*Data records*:
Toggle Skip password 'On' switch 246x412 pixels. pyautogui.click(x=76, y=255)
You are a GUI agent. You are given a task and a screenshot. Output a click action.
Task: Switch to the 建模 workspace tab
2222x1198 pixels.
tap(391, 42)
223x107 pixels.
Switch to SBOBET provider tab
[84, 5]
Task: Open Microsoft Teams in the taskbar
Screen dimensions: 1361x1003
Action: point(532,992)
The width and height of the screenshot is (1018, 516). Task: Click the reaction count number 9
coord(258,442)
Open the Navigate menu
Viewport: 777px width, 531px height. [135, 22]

*The task*:
All lines from the line containing "The width and" through the last line of the data are to be repeated exactly; no other line belongs in the answer.

*Answer to this problem*:
The width and height of the screenshot is (1018, 516). Task: Click the reaction count number 9
coord(258,442)
Open the Navigate menu
Viewport: 777px width, 531px height. [135, 22]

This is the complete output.